Tirtonadi Jadi Percontohan Nasional Menuju Terminal Sehat

Kemenhub bekerja sama dengan Kemenkes, PT Mandiri (Persero), dan Unilever dalam meningkatkan kenyamanan, keamanan, dan keselamatan di Terimal Tirtonadi. (Foto: dephub.go.id)

Surakarta – Terminal Tipe A Tirtonadi menjadi percontohan nasional menuju terminal sehat. Hal ini secara resmi disampaikan oleh Sekretaris Jenderal Kementerian Perhubungan Djoko Sasono dalam acara Launching Program Percontohan Nasional Terminal Sehat dan peresmian hasil penataan fasilitas umum Terminal Tirtonadi, Rabu (29/5/2019).

Kementerian Perhubungan bekerja sama dengan Kementerian Kesehatan, PT Mandiri (Persero), dan Unilever melakukan peningkatan kualitas pelayanan dan infrastruktur baik sarana dan prasarana. Upaya ini dilakukan guna meningkatkan kenyamanan, keamanan, dan keselamatan di Terimal Tipe A Tirtonadi.

Sekjen Kemenhub menerangkan, kerja sama ini dilakukan dalam bentuk penyerahan bantuan penataan fasilitas umum dari PT Mandiri kepada Kemenhub senilai Rp 1 miliar untuk penataan 155 kios dan gapura selamat datang di lingkungan terminal.

“Suatu kehormatan bagi kami untuk bersama-sama bekerja bersinergi dalam rangka membangun suatu pelayanan yang terintegrasi,” tutur Djoko Sasono.
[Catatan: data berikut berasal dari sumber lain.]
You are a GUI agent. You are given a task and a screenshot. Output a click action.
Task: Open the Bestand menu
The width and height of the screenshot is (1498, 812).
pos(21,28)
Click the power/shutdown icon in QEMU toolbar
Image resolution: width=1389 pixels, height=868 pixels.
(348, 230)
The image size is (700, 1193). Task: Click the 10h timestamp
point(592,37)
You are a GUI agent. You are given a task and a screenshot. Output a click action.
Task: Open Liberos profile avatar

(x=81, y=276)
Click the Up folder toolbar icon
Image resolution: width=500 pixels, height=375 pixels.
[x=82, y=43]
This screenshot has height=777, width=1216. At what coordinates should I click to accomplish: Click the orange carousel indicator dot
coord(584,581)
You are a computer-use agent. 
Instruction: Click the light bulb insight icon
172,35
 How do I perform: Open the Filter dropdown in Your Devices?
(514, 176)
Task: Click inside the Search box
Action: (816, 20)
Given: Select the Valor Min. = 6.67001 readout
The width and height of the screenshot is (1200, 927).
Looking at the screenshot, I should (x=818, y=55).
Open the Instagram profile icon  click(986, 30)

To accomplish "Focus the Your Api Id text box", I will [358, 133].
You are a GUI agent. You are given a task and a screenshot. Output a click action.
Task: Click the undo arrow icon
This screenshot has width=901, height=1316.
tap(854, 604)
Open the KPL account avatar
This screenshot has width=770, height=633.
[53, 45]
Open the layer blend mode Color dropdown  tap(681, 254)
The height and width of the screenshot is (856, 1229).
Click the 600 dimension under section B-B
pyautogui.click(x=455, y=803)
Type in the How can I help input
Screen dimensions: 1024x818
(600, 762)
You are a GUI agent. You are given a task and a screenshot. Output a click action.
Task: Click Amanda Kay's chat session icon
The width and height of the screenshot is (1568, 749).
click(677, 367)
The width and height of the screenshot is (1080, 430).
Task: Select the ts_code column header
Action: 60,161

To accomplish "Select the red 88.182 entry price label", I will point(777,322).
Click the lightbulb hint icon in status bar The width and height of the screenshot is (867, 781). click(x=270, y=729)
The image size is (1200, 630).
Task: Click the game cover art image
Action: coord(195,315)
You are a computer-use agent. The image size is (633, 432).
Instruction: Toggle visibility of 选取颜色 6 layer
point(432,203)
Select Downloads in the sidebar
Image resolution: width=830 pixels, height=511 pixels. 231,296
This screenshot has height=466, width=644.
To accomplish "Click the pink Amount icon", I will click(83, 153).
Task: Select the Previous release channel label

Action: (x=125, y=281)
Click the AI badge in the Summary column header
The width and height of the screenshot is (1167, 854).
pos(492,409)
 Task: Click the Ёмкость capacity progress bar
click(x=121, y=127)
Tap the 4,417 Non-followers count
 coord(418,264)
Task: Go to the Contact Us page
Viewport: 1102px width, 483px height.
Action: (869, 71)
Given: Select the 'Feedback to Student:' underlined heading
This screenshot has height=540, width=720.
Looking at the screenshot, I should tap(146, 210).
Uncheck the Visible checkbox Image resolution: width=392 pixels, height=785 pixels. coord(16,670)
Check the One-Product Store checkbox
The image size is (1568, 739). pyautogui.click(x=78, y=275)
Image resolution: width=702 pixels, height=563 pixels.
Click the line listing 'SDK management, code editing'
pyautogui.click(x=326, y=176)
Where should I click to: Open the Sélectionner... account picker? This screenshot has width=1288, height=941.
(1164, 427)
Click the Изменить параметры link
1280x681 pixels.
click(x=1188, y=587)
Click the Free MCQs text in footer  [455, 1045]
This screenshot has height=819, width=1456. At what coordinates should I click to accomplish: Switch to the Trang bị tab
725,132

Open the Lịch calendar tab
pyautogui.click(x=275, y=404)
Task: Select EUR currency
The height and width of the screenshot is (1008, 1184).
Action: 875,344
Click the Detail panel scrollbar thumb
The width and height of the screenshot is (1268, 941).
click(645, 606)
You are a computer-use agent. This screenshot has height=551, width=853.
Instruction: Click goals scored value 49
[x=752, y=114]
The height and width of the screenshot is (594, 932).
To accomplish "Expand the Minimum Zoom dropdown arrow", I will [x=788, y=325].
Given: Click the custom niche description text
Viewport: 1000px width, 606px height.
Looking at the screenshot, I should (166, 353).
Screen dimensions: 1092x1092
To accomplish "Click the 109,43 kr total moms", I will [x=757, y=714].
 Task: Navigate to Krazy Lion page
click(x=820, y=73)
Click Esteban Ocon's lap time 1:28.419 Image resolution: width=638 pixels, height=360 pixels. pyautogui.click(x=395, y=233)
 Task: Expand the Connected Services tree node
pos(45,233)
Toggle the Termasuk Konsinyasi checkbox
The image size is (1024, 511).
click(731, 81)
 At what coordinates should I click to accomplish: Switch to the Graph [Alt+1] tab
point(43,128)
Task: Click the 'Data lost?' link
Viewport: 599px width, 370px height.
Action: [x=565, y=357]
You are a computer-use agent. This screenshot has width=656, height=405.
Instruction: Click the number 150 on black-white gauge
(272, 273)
Selian itu, upaya peningkatan kuaitas pelayanan juga dilakukan melalui Program Menuju Terminal Sehat dengan melakukan kerja sama antara Kementerian Perhubungan dengan Kementerian Kesehatan. Bentuk kerja sama ini berupa pemasangan stiker tanda keamanan pangan dari Kemenkes pada 150 gerai makanan di Terminal Tirtonadi yang telah memenuhi standar kesehatan dan pemasangan tempat cuci tangan, wastafel, dan pengering masing-masing sebanyak 55 buah.

Dirjen Kesehatan Masyarakat Kemenkes Kirana Pritasari mengatakan, penataan fasilitas umum di terminal penting dilakukan untuk meningkatkan kualitas kesehatan lingkungan, sebab di Indonesia saat ini tengah menghadapi tantangan masalah kesehatan. Penyakit infeksi dan menular masih ada di sekeliling dan harus ditanggulangi sesegera mungkin.

Dalam merealisasikan program terminal sehat ini, jelas Kirana, pada awal Mei lalu Kemenkes menyelenggarakan workshop bekerja sama dengan Direktorat Jenderal Pehubungan Darat dan mencapai kesepakatan untuk mengambil Tirtonadi sebagai percontohan terminal sehat.

“Alasan mengambil terminal karena merupakan tempat yang harus dikelola dengan baik, terlebih pada arus mudik dan balik lebaran,” terangnya.

Kirana berharap, Terminal Tipe A Tirtonadi bisa menjadi tempat edukasi bagi masyarakat untuk menjaga kesehatannya sebagai bagian dari upaya mewujudkan terminal yang sehat, aman, dan nyaman, dengan optimalisasi pelayanan dan penggunaan fasilitas dan sarana yang ada di terminal.

Terminal Rasa Bandara

Lebih lanjut, Djoko Sasono berharap dengan adanya kerja sama ini, selain meningkatkan keamanan, kenyamanan, dan keselamatan, juga mewujudkan salah satu mimpi Kemenhub untuk membangun “Terminal Rasa Bandara”. Terminal sebagaimana bandara ini dibangun dengan tiga zona yang memberikan layanan yang dibutuhkan masyarakat.

Zona terluar diperuntukkan bagi siapapun yang ingin menikmati pelayanan terminal, tidak hanya para pelaku perjalanan namun juga masyarakat sekitar. Zona tengah diperuntukkan bagi orang yang akan melakukan perjalanan dan harus memiliki tiket. Di zona ini akan dikembangkan sistem check in seperti bandara. Kemudian zona terdalam adalah zona yang diperuntukkan kepada orang yang akan melakukan perjalanan sesuai dengan tujuannya.

“Sehingga hal ini mampu mengubah persepsi dan cara pandang masyarakat akan keberadaan dan fungsi terminal,” sambungnya.

Djoko mengimbau kepada pihak-pihak pengelola terminal agar selalu mengawal aspek yang berkaitan dengan keselamatan, kenyamanan, dan keamanan pada Terminal Tirtonadi. Jika ada sesuatu yang menyimpang, adalah kewajiban bersama untuk saling mengingatkan.